Dataset entries:
++++++

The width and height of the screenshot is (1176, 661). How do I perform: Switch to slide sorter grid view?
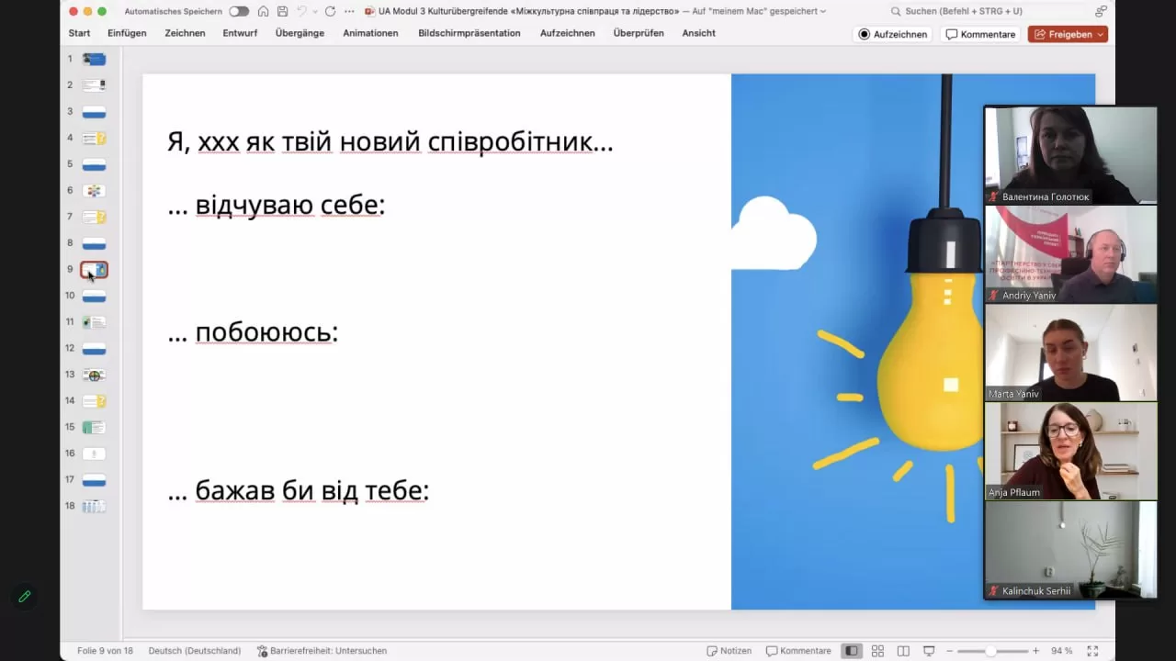(x=877, y=651)
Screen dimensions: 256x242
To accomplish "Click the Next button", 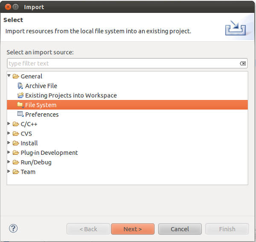I will click(133, 229).
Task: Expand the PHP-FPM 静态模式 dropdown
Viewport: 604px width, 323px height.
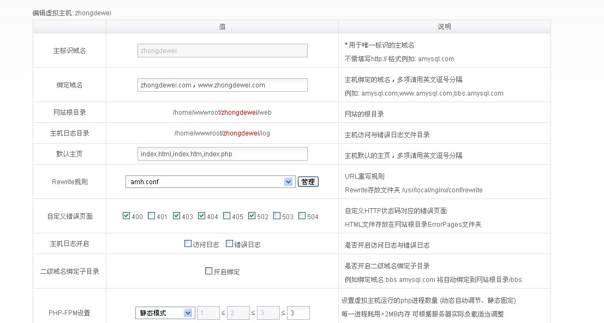Action: [164, 313]
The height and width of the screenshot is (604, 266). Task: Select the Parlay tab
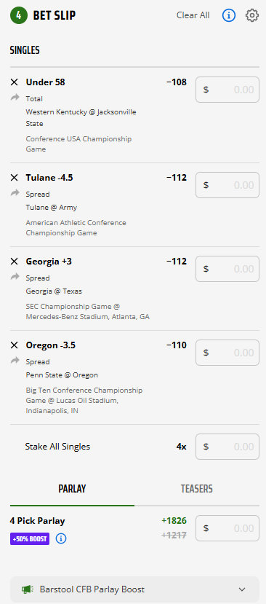point(72,489)
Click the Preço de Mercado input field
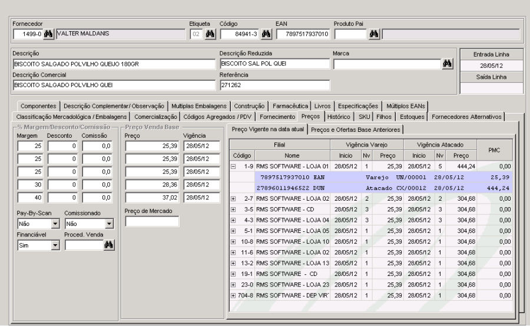530x326 pixels. click(152, 221)
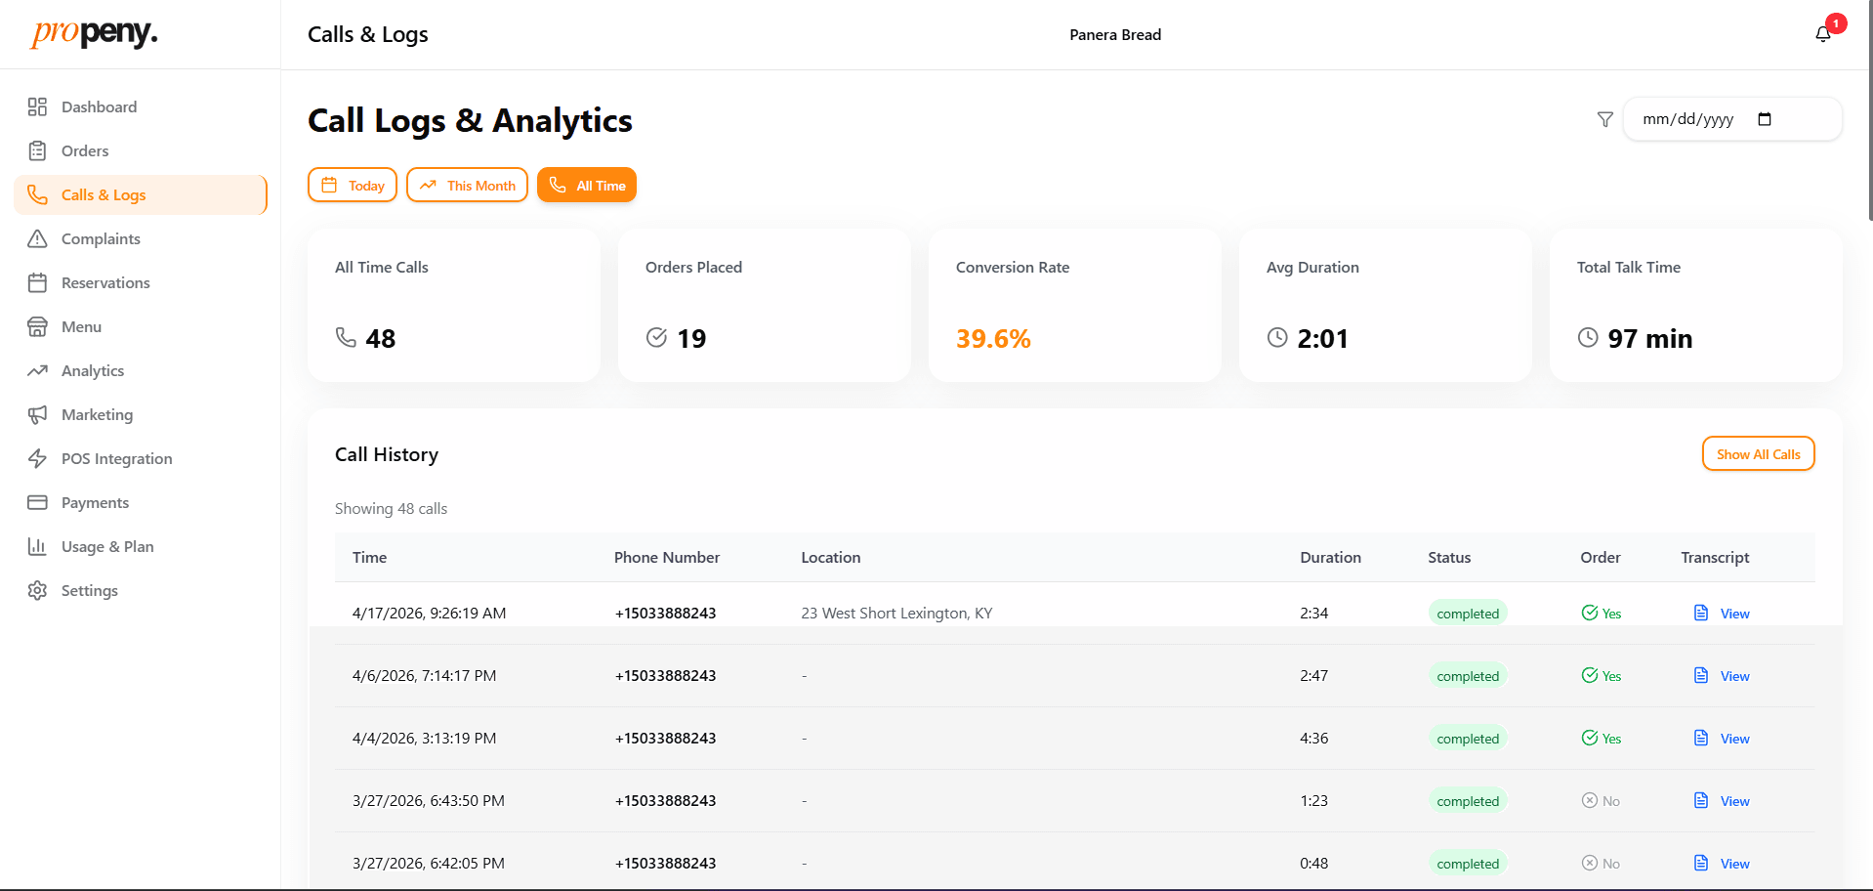
Task: Click the page vertical scrollbar
Action: (x=1869, y=112)
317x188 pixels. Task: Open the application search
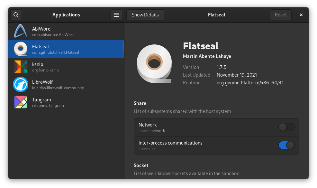point(16,14)
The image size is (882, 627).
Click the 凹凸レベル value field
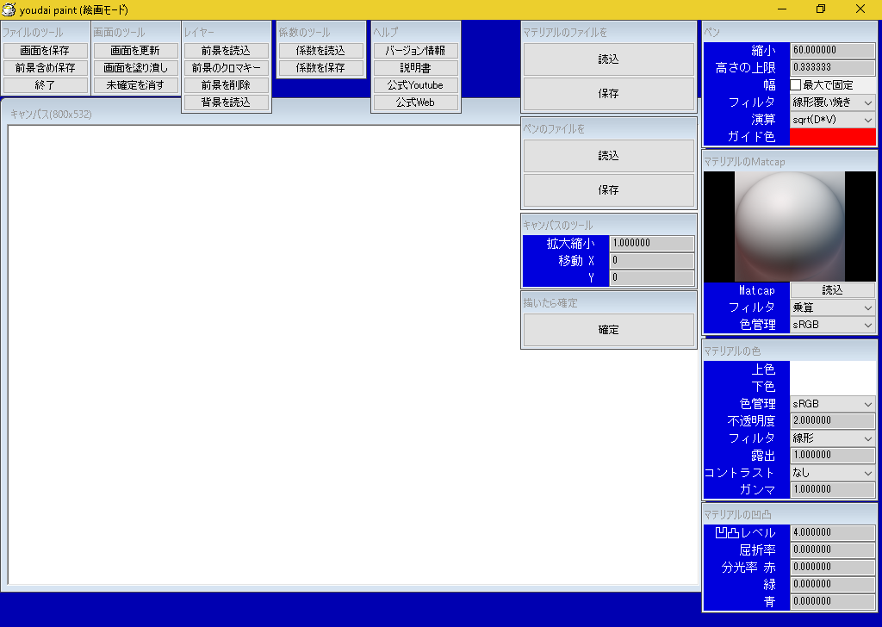tap(832, 533)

++++++

WHAT TO DO
Leave out the pictures, and retype exactly the lines from the one containing "The image size is (882, 627)." through the last line of the data above, no more and no less.

REPLY TO THE TASK
The image size is (882, 627).
Click the 凹凸レベル value field
tap(832, 533)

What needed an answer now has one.